■ TASK ■
Nothing but the lines from the one containing "Image resolution: width=527" through the last line of the data below should be returned, each exactly as it stands, pictures excluded.

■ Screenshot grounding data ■
--
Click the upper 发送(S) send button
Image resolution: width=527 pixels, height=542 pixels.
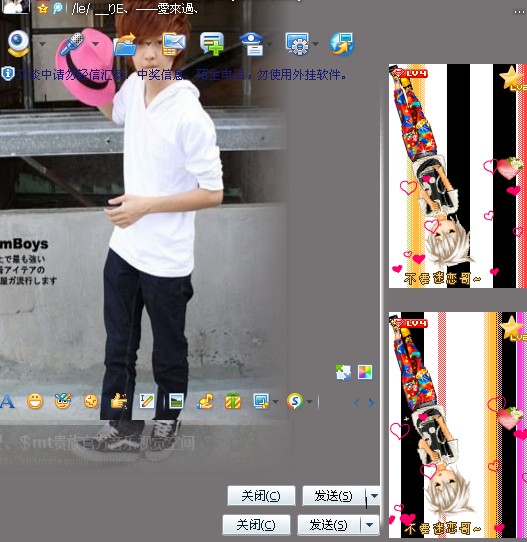click(333, 496)
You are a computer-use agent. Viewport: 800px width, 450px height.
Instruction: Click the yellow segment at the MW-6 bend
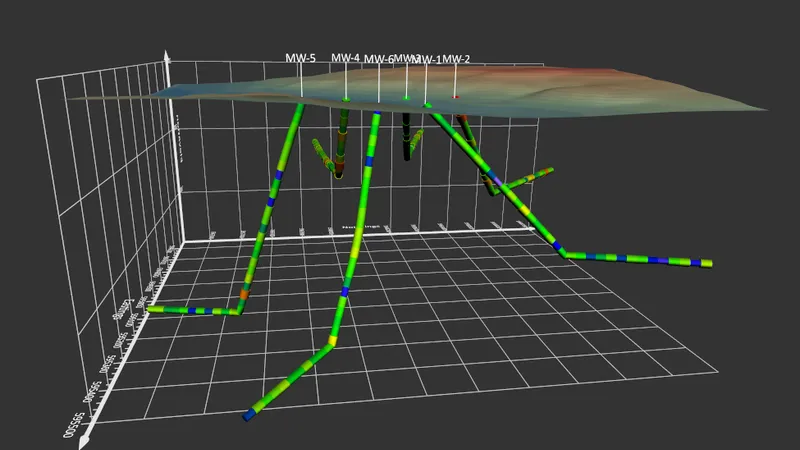click(x=333, y=340)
--
■ RESPONSE TO THIS EXERCISE ■
Image resolution: width=527 pixels, height=542 pixels.
click(333, 496)
You are a computer-use agent. Viewport: 800px width, 450px height.
Instruction: Click the yellow segment at the MW-6 bend
click(x=333, y=340)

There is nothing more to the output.